Figure 4. SL209 strongly reduces number of HCV-infected Huh-7.5 cells.

Huh-7.5 cells seeded into 96-well plate were infected with HCV in the presence of increasing amounts of SL209 and incubated for 72 hours. Cells were fixed with methanol and immunohistochemistry was performed to stain cells for expression of the HCV NS5A protein with anti-NS5A (9E10) antibodies followed by rabbit anti-mouse HRP-conjugated secondary antibody. We show here three representative fields containing large number of infected cells of which treatment with SL209 progressively reduces numbers of cells stained with the anti-NS5A antibody. The left field (“no compound”) was treated with vehicle, and the following two fields were treated with 3.125 µM and 25 µM SL209. Wells treated with 25 µM of SL209 showed a substantial reduction in HCV-infected cells. The cells were counter stained with hematoxylin 2 to visualize the nuclei. Magnification is 10×. The data are representative of 4 wells in each experiment and 3 different experiments.

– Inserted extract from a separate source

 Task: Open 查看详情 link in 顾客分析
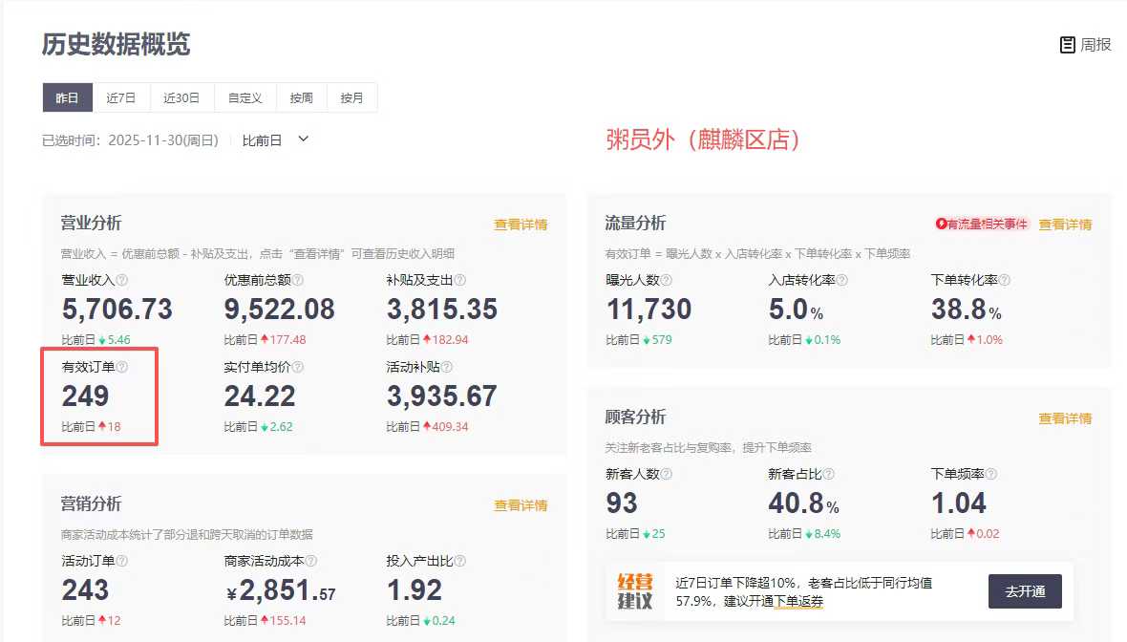coord(1065,418)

Figure 5. Core is required for labeling by SL209-biotin.

Huh-7.5 cells seeded into chamber slides were infected with HCV in the presence of increasing amounts of SL209-biotin and incubated for 72 hours. Infected cells were probed for expression of core with anti-core antibody and replicon cells were probed for both core and HCV NS5A protein respectively with anti-core (R-308) anti-NS5A (9E10) antibodies. Alexa555-coupled secondary antibody was used to detect bound specific antibody. Huh-7.5 cells are stained with DAPI to localize nuclei, and studied by confocal microscopy. In immunofluorescence studies of HCV-infected cells, treated with 2 µM of SL209-biotin (below the EC₅₀ value of 4.8 µM) and streptavidin-Alexa488 and labeled for core, SL209-biotin can be seen to penetrate the infected cells ( Fig. 5A ). No such labeling could be observed when compound is not present (Fig. 5B) , in uninfected cells ( Fig. 5C ), or in cells expressing HCV subgenomic replicon which produce NS5A but not core ( Fig. 5D ). Magnification was 10× with 3× optical zoom and the images were cropped to display the field of interest.